Start of Source records

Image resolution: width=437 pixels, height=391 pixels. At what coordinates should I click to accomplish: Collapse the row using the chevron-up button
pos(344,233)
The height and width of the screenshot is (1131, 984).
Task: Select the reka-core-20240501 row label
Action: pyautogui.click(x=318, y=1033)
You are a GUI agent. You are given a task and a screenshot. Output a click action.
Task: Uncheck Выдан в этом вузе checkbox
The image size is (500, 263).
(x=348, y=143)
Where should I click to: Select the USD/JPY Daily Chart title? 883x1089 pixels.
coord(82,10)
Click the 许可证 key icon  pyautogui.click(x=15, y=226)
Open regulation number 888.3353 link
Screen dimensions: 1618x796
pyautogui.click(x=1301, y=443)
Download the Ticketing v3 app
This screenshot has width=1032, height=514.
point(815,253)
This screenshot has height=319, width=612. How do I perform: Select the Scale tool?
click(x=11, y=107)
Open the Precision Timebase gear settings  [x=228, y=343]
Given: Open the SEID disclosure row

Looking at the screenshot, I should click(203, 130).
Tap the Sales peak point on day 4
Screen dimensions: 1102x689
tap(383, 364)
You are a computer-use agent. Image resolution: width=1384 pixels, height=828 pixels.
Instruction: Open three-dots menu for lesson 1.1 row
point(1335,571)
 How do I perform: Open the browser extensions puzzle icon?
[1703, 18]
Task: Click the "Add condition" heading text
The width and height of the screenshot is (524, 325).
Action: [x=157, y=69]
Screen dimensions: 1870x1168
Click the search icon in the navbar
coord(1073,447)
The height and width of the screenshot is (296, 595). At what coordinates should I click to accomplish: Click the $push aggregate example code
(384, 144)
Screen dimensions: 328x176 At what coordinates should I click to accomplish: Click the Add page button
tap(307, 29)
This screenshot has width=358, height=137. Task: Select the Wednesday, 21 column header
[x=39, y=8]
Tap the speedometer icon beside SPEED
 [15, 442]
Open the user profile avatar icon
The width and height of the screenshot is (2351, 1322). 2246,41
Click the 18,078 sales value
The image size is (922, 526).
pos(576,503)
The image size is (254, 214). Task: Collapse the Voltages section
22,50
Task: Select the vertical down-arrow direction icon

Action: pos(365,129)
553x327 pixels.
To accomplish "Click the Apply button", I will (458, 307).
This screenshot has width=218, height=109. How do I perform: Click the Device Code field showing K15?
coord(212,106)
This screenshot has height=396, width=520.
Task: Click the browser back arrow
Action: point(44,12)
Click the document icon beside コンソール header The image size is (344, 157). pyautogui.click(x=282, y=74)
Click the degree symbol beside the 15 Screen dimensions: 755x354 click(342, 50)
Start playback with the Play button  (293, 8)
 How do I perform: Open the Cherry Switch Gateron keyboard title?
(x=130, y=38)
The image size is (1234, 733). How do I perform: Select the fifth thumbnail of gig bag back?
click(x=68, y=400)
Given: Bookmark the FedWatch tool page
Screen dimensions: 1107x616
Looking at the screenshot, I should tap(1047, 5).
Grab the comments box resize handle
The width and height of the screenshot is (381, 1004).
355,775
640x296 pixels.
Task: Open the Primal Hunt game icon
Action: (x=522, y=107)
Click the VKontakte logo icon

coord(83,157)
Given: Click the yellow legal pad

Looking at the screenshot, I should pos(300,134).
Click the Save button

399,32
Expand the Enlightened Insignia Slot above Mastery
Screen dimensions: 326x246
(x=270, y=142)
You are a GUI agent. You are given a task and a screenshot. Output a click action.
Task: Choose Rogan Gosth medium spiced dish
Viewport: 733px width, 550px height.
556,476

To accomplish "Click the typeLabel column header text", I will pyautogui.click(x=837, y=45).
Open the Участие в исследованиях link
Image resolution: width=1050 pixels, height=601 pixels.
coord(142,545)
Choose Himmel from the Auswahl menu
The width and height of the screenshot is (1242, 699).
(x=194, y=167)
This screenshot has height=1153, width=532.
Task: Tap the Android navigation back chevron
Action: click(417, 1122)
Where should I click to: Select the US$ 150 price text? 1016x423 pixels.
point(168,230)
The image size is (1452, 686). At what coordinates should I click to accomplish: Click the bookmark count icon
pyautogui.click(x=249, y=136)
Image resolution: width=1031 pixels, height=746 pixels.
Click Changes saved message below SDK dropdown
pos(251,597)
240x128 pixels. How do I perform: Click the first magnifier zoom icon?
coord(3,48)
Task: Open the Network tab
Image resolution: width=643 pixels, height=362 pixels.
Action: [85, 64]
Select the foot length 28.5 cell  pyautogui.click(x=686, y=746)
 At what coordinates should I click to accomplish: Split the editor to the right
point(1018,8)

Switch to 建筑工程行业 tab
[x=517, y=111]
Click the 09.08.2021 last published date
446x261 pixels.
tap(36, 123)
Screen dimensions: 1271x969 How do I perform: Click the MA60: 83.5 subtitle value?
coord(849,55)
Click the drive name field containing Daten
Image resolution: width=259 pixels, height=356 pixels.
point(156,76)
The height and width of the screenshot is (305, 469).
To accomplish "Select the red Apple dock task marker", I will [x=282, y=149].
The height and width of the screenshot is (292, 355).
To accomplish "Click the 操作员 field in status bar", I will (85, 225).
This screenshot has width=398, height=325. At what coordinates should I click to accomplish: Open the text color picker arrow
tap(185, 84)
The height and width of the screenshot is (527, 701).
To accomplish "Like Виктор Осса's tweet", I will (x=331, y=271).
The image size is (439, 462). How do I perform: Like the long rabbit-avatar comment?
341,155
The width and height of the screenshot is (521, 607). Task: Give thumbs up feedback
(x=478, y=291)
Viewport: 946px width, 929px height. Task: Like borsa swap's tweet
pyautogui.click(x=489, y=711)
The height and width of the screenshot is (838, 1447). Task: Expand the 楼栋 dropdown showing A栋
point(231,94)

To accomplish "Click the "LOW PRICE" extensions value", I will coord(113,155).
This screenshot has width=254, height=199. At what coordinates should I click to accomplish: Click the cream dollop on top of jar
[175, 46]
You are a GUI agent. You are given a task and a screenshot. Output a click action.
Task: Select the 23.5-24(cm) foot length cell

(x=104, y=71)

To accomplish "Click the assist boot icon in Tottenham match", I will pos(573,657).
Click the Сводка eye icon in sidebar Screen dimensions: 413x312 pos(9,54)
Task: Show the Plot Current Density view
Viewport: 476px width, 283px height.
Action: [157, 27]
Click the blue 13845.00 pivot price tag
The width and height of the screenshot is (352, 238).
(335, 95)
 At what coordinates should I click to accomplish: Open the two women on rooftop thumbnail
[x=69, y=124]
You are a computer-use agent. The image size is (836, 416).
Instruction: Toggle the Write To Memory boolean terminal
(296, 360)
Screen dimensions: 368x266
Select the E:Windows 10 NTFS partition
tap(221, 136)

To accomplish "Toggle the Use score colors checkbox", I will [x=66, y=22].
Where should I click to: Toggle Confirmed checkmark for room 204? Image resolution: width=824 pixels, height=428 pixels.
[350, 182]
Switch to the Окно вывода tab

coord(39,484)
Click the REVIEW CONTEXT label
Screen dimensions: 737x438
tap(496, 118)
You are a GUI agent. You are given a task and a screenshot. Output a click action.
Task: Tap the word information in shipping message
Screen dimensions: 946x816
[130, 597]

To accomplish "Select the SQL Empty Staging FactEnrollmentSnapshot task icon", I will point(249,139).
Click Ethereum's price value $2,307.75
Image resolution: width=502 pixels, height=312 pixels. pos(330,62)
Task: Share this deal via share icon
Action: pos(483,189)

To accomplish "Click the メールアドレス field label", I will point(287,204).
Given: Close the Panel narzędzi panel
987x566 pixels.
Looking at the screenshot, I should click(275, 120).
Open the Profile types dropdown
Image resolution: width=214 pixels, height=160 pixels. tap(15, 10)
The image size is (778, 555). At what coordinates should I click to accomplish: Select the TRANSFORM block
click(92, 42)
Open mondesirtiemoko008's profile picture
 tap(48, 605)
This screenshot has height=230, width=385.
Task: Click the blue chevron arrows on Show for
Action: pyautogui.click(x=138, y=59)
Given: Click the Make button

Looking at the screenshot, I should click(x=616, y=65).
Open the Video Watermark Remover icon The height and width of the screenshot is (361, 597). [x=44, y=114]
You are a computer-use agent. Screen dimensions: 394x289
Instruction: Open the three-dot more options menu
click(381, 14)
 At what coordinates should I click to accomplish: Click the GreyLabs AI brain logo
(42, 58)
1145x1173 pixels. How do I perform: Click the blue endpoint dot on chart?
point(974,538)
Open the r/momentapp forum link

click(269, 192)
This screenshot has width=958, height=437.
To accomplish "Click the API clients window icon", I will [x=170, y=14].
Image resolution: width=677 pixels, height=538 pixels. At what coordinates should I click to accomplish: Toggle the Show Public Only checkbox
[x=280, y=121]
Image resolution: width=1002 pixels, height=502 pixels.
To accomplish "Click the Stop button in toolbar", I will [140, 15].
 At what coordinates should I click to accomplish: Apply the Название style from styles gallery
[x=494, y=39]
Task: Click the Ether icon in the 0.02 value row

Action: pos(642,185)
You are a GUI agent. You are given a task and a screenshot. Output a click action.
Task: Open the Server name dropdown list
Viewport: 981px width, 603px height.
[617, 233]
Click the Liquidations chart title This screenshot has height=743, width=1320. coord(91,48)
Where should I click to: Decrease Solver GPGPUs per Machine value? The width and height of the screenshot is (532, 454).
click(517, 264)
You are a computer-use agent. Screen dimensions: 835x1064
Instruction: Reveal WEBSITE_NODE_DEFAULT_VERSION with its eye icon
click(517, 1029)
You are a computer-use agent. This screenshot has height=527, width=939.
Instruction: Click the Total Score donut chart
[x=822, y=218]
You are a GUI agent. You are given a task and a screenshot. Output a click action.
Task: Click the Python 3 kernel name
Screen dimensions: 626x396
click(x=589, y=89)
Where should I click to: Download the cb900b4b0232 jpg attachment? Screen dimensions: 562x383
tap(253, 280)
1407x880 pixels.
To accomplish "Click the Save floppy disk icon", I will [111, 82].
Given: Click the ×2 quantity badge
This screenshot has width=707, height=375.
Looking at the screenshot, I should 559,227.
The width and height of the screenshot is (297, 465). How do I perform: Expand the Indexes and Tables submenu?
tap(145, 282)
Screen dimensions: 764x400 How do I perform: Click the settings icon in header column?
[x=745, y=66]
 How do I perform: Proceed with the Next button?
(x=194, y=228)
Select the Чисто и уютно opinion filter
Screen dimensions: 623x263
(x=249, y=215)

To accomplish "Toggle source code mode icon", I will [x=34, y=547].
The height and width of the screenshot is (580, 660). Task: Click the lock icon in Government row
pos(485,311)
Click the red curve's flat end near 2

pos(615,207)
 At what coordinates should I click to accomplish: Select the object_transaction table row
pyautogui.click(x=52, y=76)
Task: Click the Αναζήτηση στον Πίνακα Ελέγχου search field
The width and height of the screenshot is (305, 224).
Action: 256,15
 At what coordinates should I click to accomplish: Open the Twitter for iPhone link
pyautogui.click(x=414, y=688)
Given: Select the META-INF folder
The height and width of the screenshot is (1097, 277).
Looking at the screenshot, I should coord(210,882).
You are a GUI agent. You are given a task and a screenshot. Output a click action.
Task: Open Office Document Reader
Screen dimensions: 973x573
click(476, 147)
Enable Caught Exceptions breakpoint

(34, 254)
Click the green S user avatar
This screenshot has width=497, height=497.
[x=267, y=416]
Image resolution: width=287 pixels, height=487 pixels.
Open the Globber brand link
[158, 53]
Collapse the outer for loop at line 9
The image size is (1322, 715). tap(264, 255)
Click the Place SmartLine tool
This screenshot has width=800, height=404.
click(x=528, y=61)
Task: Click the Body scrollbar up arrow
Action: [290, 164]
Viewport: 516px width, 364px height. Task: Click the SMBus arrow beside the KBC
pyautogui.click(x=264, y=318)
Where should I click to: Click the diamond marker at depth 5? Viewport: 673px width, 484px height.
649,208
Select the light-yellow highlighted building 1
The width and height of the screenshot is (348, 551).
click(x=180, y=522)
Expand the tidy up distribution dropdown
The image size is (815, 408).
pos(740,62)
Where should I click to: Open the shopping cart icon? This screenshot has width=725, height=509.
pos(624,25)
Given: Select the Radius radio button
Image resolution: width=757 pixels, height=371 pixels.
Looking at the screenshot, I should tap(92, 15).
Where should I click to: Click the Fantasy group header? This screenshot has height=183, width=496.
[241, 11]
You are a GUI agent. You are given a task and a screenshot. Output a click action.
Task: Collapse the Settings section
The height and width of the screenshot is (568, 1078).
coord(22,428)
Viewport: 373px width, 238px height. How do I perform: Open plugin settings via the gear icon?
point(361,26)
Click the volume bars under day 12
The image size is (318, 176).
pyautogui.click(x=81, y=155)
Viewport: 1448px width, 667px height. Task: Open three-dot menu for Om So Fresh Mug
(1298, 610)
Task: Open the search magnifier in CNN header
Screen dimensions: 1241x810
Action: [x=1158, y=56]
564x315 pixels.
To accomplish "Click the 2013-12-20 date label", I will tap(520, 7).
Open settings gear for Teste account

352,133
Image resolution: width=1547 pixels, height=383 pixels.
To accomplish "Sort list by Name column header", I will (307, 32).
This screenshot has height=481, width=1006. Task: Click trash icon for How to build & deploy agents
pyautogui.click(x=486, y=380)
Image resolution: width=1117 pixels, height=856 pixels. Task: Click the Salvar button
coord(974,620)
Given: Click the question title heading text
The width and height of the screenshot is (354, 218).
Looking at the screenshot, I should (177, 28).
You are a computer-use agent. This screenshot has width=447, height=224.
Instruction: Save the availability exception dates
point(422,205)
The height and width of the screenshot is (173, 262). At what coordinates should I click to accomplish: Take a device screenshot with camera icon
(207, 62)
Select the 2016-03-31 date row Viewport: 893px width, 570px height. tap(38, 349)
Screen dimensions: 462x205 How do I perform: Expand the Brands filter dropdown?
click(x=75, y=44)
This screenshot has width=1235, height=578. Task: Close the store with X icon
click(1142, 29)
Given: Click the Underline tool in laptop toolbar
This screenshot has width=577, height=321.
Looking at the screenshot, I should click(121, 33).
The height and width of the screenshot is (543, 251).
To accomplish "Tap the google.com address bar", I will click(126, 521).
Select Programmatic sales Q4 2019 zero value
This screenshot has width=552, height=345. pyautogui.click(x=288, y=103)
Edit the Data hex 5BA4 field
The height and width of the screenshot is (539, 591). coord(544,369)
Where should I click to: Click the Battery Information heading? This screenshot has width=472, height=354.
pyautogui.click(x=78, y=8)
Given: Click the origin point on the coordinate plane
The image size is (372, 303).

End of Source records

- [What the task asks]: Where a line of the records includes "computer", copy it.

- [Task solution]:
You are a computer-use agent. Image resolution: width=1384 pixels, height=828 pixels.
You are a computer-use agent. The image size is (836, 416).
You are a computer-use agent. Screen dimensions: 394x289
You are a computer-use agent. Screen dimensions: 835x1064
You are a computer-use agent. This screenshot has height=527, width=939.
You are a computer-use agent. This screenshot has width=447, height=224.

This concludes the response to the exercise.